Dieser Text beruht auf einer wahren Begebenheit, die ich vor ein paar Tagen so erlebt und auf diese Art und Weise für mich - zumindest teilweise - verabreitet habe.

Liebe Grüße

Andreas
 

Retep

Mitglied
Wie allen anderen gefällt mir der Text sehr gut,
das ist Lyrik mit Anspruch.
Habe nichts zu meckern, habe auch so bewertet.

Chapeau!

Gruß

Retep
 

HerbertH

Mitglied
Hallo Anbas,

für mich erzählst du nur als Momentaufnahme eine Geschichte, die noch nicht zu Ende geschrieben ist.

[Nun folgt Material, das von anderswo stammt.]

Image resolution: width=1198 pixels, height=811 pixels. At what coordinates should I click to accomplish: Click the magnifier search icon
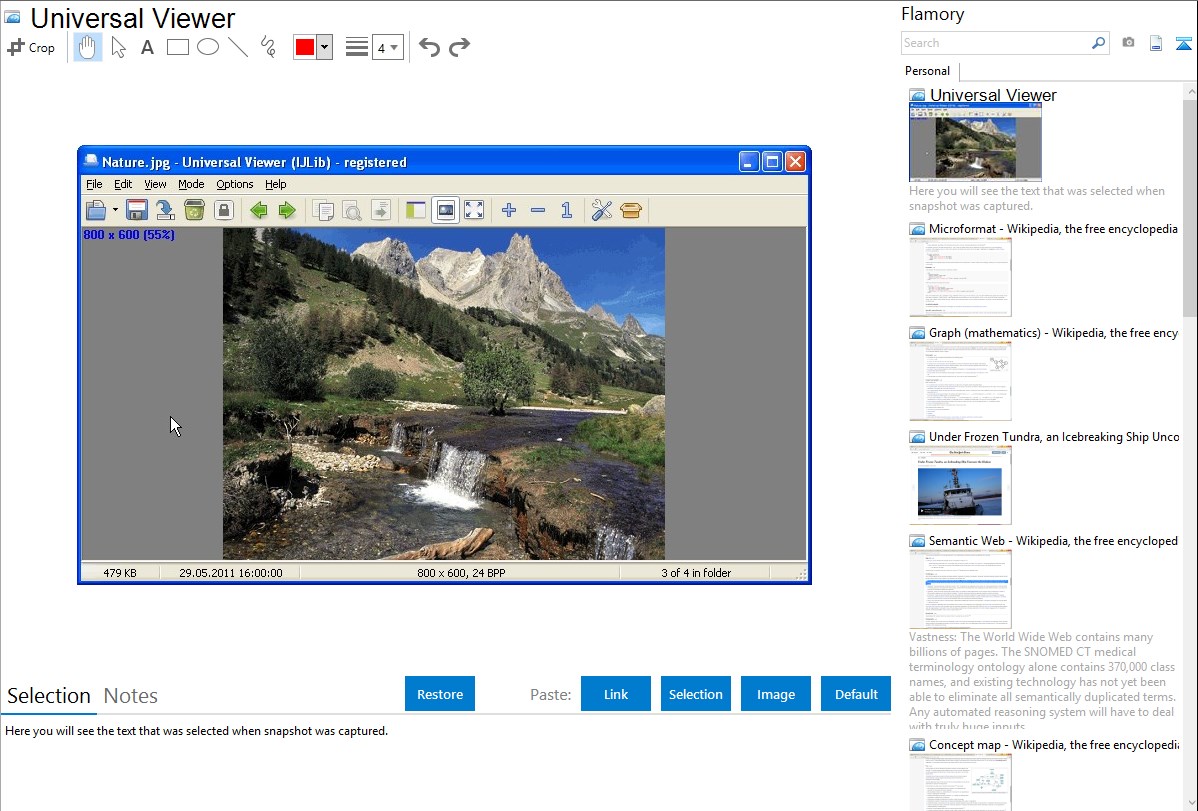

Die Momentaufnahme ist allerdings gut :)

LG

Herbert
 

anbas

Mitglied
Vielen Dank Herbert,

ja, es ist eine Momentaufnahme. Manchmal sagen die mehr aus, als die eigentliche Geschichte - finde ich zumindest.

Liebe Grüße

Andreas
 

Sommerwind

Mitglied
Hallo Andreas

bin durch Deine Geschichte "Protokoll einer Misshandlung" auf Dich und dieses ausdrucksstarke Gedicht aufmerksam geworden.
Auch hier kann (und möchte) ich keine Note vergeben,weil mich als Leser der Inhalt zu betroffen macht und tief berührt .



Herzliche Grüße an Dich von der beeindruckten Martina
 

Jeanny

Mitglied
Ohne Geschnörkel und dabei Lebensecht.
Behalte Dir Deinen Blick, Du wirst durchs Sehen noch weiter malen...
Jeanny
 

anbas

Mitglied
Vielen Dank!

Wie ich bereits schon an anderer Stelle schrieb, ist das Gedicht aus meinem beruflichen Kontext heraus entstanden. Diese Räumung hat wirklich so stattgefunden. Nur den Namen habe ich geändert.

Meine Aufgabe war es gewesen, diese Räumung zu verhindern. Ein Jahr zuvor war es mir noch gelungen. Doch dann kam es zu neuen Mietschulden, weil sein Arbeitgeber ihm - wie im Jahr zuvor - wieder über Monate kein Gehalt gezahlt hatte und er sich dagegen nicht wehren mochte. Diesmal hatte der Mann die meisten Hilfsangebote von mir und anderen Stellen nicht annehmen wollen und letztendlich sämtliche Kontakte abgebrochen.
Bei der Räumung war ich dann ausnahmsweise mit dabei gewesen. Nachdem ich den Zettel gefunden hatte, habe ich das Schlimmste befürchtet. Dies ist zum Glück nicht eingetreten. Ich habe dann noch am selben Tag wieder Kontakt zu ihm bekommen. Er wollte auf keinen Fall in ein Wohnheim für Obdachlose und hat daher etwa 6 Wochen lang in seinem Auto gelebt. Dann konnten wir ihm eine neue Bleibe organisieren. Was weiter aus ihm geworden ist, weiß ich nicht.

Das Gedicht spricht eigentlich schon für sich. Doch da ich weiß, dass es auch immer wieder Leser gibt, die sich auch für die Hintergründe interessieren, habe ich an dieser Stelle mal ein paar davon geliefert.

Liebe Grüße

Andreas
 
R

Rose

Gast
Lieber anbas,

die traurige, nackte Wirklichkeit gut ins Bild gesetzt.

Blumige Grüße
Rose
 

anbas

Mitglied
Ja Rose, das Leben liefert die besten Geschichten - nur leider haben sie längst nicht immer ein Happy End und sind nicht automatisch die schönsten oder lustigsten Begebenheiten.

Euch allen danke ich auch für die guten Bewertungen!